Thus did Dante know the whole round of science in his time better than any modern university man. People who take exception to his knowledge fail to realize its environment. They may smile a little scornfully now at his complacent acceptance of the Ptolemaic system without a question, but it must not be forgotten that for three centuries after his time educated men still continued to accept it, and that even the distinguished Jesuit astronomer, Clavius, to whom we owe the Gregorian reformation of the calendar and the restoration of the year to its proper place as regards the heavens, not only accepted it, but worked out his calendar reform problems by means of it. Clavius’s great contemporary, Tycho-Brahe, the distinguished Danish astronomer, found no reason to reject it. Even Lord Bacon, who with perverted historical sense is still proclaimed the father of modern experimental science, also accepted the Ptolemaic system, and found that it thoroughly explained all the phenomena of the heavens, while he rejected the Copernican system, then nearly a century before the world, because he thought it did not. The surprise, however, is not in Dante’s knowledge of astronomy, but in his familiarity with details of biology that enables him to reason, though in poetic language, with straightforward and logical directness with regard to basic thought in this science that is usually considered so thoroughly modern.
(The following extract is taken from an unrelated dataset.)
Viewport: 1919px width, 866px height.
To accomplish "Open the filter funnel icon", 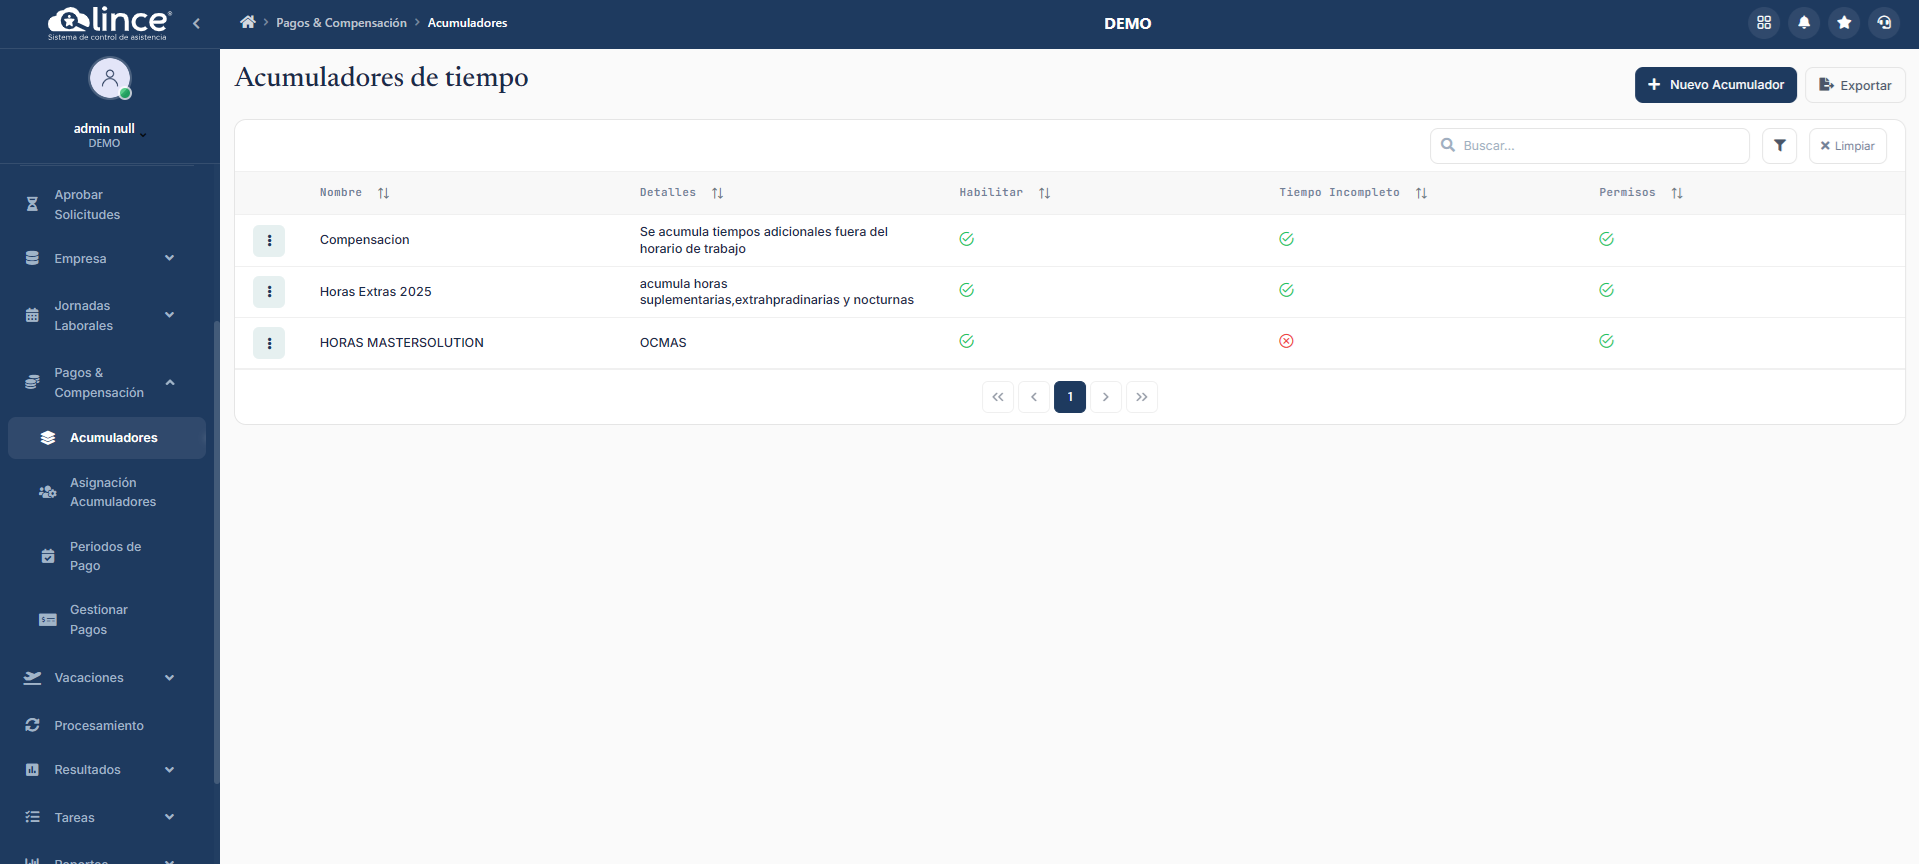I will pyautogui.click(x=1779, y=146).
Another surprising feature is the knowledge of the habits of birds and of insects. Our modern students of nature are supposed to be the first who went deeply enough into these subjects to make them material for literature. Here, however, is Dante describing, in a few picturesque words, characteristic peculiarities of birds and insects, which our modern writers spend pages over, yet tell us scarcely more about them. A little knowledge of Dante is evidently the best antidote that our generation can have for that foolish persuasion that the Middle Ages were ignorant of science and that the universities taught nothing but nonsense about nature.